Hi everyone, I'm Charlotte and this is Orleans House Gallery in Twickenham. We're a free, Grade 1 listed contemporary art gallery on the banks of the River Thames in Twickenham and I'm gonna show you around.
This is our main gallery, and at the moment we have our 'Remember the Future' exhibition on, which is part of our 3 year programme about how we can re-establish and reimagine our relationship with nature and that exhibiotion and our wider programme is designed to help promote our relationship with nature and to support the Boroughs initiative around climate change. This is one of our two exhibition spaces, and in our main gallery we show established artists, emerging artists, and artworks from our Richmond Borough art collection. Let me take you upstairs to the mezzanine, I'll show you around and take you up to our study gallery.
Upstairs is the rest of our 'Remember the Future' exhibition, with works by artists like Bryony Benge Abbott, and this leads us all the way through to our study gallery where we house the Richmond Borough Art Collection. When Nellie Ionides bequeathed the gallery buildings to the borough in the 1960s, she also bequeathed the founding of the Richmond Borough art collection - today we still hold that collection and it comprises over 4,000 works on paper and on other objects.
Not only can you now find all of our works online on our Orleans House Gallery website, but you can come to the study gallery in Orleans House Gallery and find out more about what we hold in the collection. This painting is one of the most famous paintings in our collection, it's a Tillermansand it shows the view of Twickenham riverside as it would've been when the painting was painted, featuring Orleans House Gallery, and this painting is part of our Orleans house and the wider landscape collection that you can find on site just outside our study gallery.
There's a lot you can see in the study gallery at Orleans House Gallery, you can either come here and browse our collection of books about the contemporary area and the history of the borough, or you can come and look through some of the exciting things in our drawers. One of the things you can find in the collection in Orleans House Gallery are objects and artifacts of the Victorian explorer Sir Richard Burton and this one is particularly fascinating - known as a housewife, it was a sewing kit given to him by his sister-in-law Elizabeth and contains some of the the things that she thought that he might need on his travels and as you can see, it didn't have much use so we aren't quite sure how much he used that one.

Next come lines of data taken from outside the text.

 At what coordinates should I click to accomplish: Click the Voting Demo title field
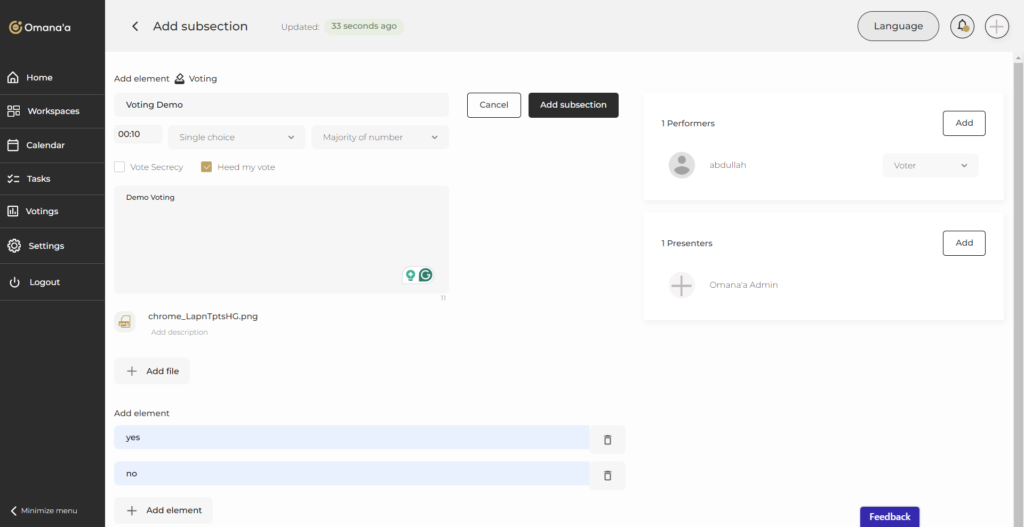281,105
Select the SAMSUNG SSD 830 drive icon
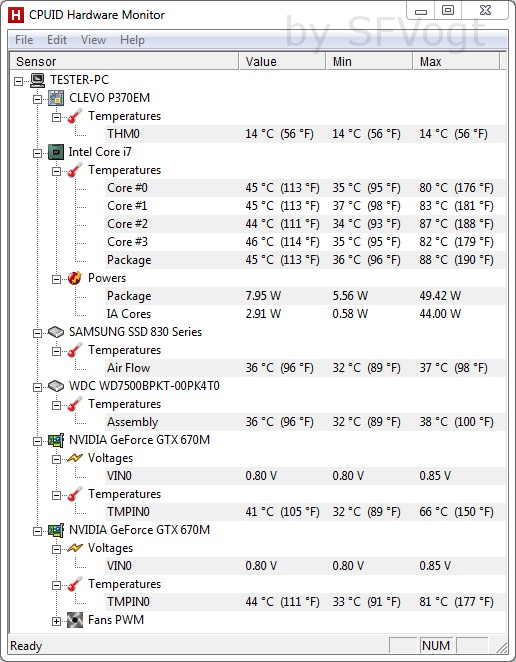This screenshot has height=662, width=516. click(x=56, y=332)
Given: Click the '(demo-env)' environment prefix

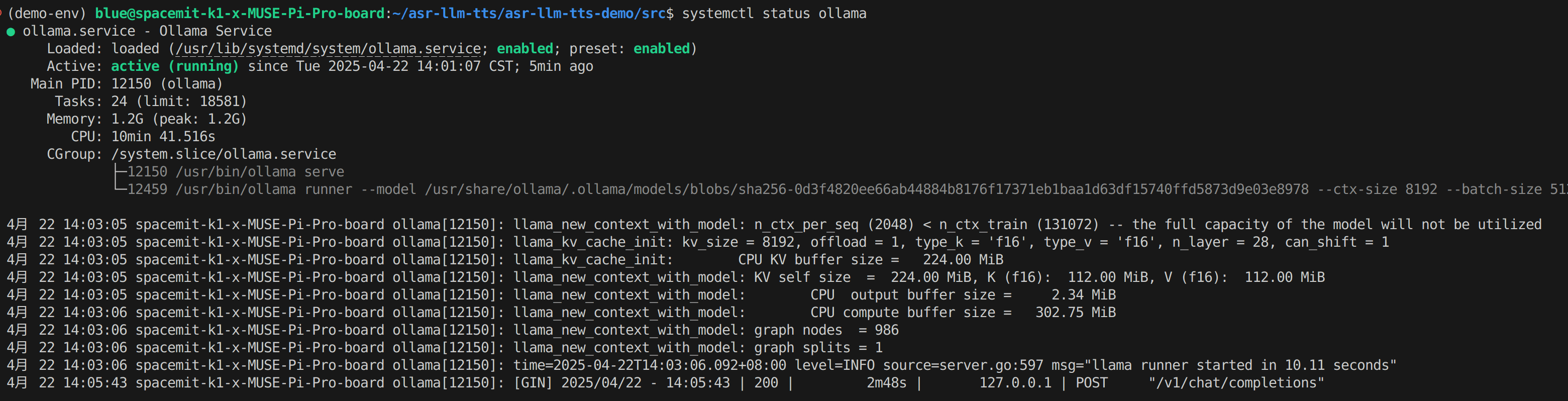Looking at the screenshot, I should pos(47,14).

Artworks in our racking in the study gallery either show art from the collection that relate to the gallery overtime, or if you're more interested in people and places of the Borough you can come and see some artworks related to contemporary figures. So this painting tells the story of Queen Caroline, who came here to dine in the 1700s. So the Octagon room itself was built to entertain the Hanoverian Monarchy, and Queen Caroline and her entourage came here with their gold plates, their chefs, and their very particular menu in the 1700s. This is her, and this is her son which lots of people often question when they see the wonderful dress that he is dressed in, and this painting used to hang in our octagon room before our transform Orleans House project in 2018 when we removed the painting and found a wonderful window hidden underneath - so now that sits out here above our original flooring that we discovered during the project, that we opened up and exposed with some glass work so you can now see the original foundations of the building.
So that's everything you can see if you come and visit us but, how did this all begin? So, Orleans House Gallery is going to be 50 next year - it's our anniversary in 2022, but before that it was owned by a wonderful lady named Nellie Ionides. So Nellie was a collector and a philanthropist and when the rest of the building was knocked down in the 1920s, Nellie bought it and bequeathed it to the Borough in the 1960s when she died and that is how we have this amazing building today. This is Nellie and one of her poodles, Clicquot, all of whom were named after brands of champagne, so an amazing woman and definitely worth coming to hear her story.